興奮していて、冷静さを失っている遼に何を言っても無駄だろう。
それにしても、ノエルはどこへ行ったのか…。
とその時、背後から聞こえた声は…。
「遼?どうしたんですか?こんなところで大声を出したら、近所迷惑ですよ」
「ノエル…どこへ行ってたんだっ。変なヤツに連れて行かれたんじゃないか、心配して」
「えぇ、変なヤツですか?ちょっと、近くのマーケットまでお買い物に行っていただけですよ。だって、遼ったら冷蔵庫の中に何も入っていないんですもの」
(あぁ、前に聞いた話では専務の家の冷蔵庫には、確かビールと水とマヨネーズしか入ってないとか…)
そんなノエルの両手には、大きなビニール袋が一つずつ。
「あのマーケット、トマトが一個300円もするなんてぇ。でも、すっごく美味しそうだったんですよ。どんな味がするんでしょうね?」と暢気に袋から出して見せたりして…。
「ノエルっ」
「うわぁっ。ちょっ、遼。待っ」
いきなり抱きしめられて、ノエルは大きな声を上げた。
―――近所迷惑だって、言ってるのにぃ…。
「待たないっ。俺がどんな気持ちで…」
「遼?」
「良かった…ノエルに何もなくて」
本気で自分のことを心配してくれた遼。
こんな時に何だけど、こんなふうに抱きしめてもらえるのも久し振り。
「ごめんなさい、心配掛けて。もう少し帰りが遅くなると思ったから」
「会議が終わった途端、飛び出して来たから」
「え、飛び出してって…大丈夫だったんですか?」
「大丈夫だよ」
(大丈夫って…今日は、大事な会議だったはずでは…)
契約前の重要な会議のはずだったのに、そんな飛び出してくるなんて…。
相手が悪く思わなければいいけど…。
「本当ですか?」
「俺を信じてないな。それよりさぁ、まだ言ってもらってないんだけど」
(言ってもらってないって、何だろう?)
野坂は顎に手を当てて考えてみるが、思いつかない。
「お帰りなさい」
「ただいま」
チュッという音に、野坂は電話越しに『なるほど』と頷く。
久し振りに二人っきりになれたのだから、これくらい…まったく、独り身の野坂には羨ましい限り。
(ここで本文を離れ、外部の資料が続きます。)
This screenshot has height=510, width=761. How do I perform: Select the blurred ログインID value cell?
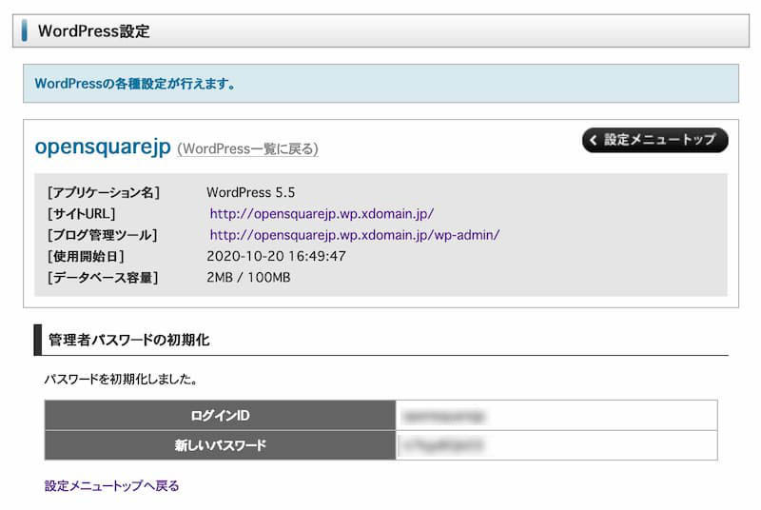pos(556,416)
携帯の通話ボタンを押したままで、恐らく二人の顔の近くに電話機があるのだろう。
会話が全て、野坂の方へ聞こえてくる。
まぁ、野坂も切ればいいものを盗み聞きしているわけだが…。
「で、ノエル。今夜は、何を作ってくれるんだ?」
「えっと、トマトのサラダときのことサーモンのクリームパスタです。ごめんなさい。私、あんまり料理ができなくて」
「いいんだよ。そんなの、気にしなくても。ノエルが作ってくれるっていうのが、いいんだから―――なぁ、野坂。羨ましいだろ」
(げっ…専務、気付いてたんですね)
『迷惑掛けて悪かったな』
「良かったですね。金子さんが見つかって」
『あぁ。野坂も、あんまり無理するなよ?』
「はい。そろそろ、帰ります」
通話を切った野坂は周りの目も気にせず、『くぅー羨ましいー』と叫んだのでした。